**** 読む文章 ****
2009年04月11日 23時24分37秒 | 映画

 マイケル・ムーア監督の「シッコ」をDVDで見た。なかなか面白かったが、内容的には「ルポ貧困大国アメリカ」を読んで知っていることが大半であった。要は、アメリカの医療がいかに悲惨な状態にあるか、ということである。まともな保険がほとんど無い上に医療費が恐ろしく高くては、中産階級であっても怖くて病院に行けないだろう。なぜ未だに国民皆保険でないのか理解できない。一部のアメリカ人は、国民皆保険のような制度を「社会主義医療だ」などと言って拒否しているらしいが、アメリカを除くほとんどの先進国では国民が容易に医療を受けられる、という事実をどう考えているのだろうか。いろいろと問題が指摘される日本の医療でさえ、アメリカに比べれば遙かに良好である。アメリカという国は先進国でありながら、人間が生きていくにあたってのリスクが非常に高い、といえるのではないだろうか。
**** データの中身 ****
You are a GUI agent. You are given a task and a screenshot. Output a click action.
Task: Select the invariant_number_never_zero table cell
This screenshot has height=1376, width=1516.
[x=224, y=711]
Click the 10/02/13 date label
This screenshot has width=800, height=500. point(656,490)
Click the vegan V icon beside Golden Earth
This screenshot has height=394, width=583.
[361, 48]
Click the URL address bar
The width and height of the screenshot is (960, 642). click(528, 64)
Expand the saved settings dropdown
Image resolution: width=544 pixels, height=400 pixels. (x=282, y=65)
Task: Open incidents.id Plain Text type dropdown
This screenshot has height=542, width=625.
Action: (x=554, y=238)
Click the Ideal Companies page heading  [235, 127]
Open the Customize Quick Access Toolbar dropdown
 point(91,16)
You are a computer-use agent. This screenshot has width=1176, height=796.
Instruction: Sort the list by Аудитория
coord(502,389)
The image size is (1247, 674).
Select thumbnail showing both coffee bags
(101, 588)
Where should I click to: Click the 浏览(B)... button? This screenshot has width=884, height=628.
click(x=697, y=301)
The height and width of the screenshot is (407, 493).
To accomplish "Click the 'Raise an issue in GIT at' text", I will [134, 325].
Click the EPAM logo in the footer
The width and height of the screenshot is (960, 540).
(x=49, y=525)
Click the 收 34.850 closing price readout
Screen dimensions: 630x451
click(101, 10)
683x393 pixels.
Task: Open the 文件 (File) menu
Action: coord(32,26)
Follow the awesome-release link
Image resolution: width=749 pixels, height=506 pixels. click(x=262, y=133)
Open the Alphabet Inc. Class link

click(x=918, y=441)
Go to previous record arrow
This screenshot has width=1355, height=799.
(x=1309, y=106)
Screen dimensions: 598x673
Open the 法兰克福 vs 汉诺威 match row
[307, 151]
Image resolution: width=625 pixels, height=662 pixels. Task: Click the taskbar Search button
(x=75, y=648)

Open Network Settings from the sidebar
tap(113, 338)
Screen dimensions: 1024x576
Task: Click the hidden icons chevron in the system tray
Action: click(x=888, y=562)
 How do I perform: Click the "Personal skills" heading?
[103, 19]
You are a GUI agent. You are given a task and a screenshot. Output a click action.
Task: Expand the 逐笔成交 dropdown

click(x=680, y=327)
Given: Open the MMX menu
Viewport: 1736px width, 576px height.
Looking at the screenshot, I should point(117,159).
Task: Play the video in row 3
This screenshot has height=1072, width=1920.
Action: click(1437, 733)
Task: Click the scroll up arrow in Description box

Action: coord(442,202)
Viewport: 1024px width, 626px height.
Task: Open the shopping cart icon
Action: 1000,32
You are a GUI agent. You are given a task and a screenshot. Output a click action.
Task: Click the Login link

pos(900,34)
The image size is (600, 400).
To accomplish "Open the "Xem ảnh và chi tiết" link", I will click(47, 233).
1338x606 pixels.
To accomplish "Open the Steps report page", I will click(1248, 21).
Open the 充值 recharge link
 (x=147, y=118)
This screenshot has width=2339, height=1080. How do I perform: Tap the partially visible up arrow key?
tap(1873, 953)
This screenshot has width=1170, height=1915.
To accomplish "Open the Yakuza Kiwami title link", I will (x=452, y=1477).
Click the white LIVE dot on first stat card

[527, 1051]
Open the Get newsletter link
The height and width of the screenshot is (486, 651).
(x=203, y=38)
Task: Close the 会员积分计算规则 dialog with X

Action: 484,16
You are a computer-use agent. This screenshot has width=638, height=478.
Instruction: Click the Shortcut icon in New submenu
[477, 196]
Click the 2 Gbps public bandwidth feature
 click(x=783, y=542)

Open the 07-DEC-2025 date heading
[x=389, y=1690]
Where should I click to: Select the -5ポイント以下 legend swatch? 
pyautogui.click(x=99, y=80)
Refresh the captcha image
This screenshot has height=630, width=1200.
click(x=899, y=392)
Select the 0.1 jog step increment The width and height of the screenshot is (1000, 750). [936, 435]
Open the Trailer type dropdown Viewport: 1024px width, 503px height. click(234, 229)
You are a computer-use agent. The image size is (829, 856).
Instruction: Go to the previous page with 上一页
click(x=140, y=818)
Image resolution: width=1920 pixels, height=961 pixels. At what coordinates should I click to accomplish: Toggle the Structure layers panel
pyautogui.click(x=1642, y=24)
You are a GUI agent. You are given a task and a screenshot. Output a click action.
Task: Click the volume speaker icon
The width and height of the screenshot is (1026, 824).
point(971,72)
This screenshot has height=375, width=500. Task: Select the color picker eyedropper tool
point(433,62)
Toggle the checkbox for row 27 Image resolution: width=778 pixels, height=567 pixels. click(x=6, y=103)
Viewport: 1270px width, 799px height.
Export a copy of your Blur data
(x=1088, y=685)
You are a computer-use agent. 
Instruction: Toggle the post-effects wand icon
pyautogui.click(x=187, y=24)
****
やること 1
映画「シッコ」の感想を読んで、次の問いに答えてください。
(a) 筆者は「シッコ」を何で見ましたか。
(b) 内容の大半は、何という本を読んで知っていたことでしたか。
(c) 一部のアメリカ人は、国民皆保険のような制度をどう言って拒否しているとされていますか。
やること 2
映画「シッコ」の感想の続きを書いてください。

答え 1
(a) DVD
(b) 「ルポ貧困大国アメリカ」
(c) 「社会主義医療だ」

答え 2
 勉強にはなったが、映画としての評価はあまり高いとはいえない。ドキュメンタリーに徹し過ぎており、しかもヤラセっぽいシーンも所々見られる。内容が深刻なせいなのかもしれないが、もう少しムーア監督らしいユーモアがほしかった。名作「ボウリング・フォー・コロンバイン」を超えることは、なかなかできないのだろうか。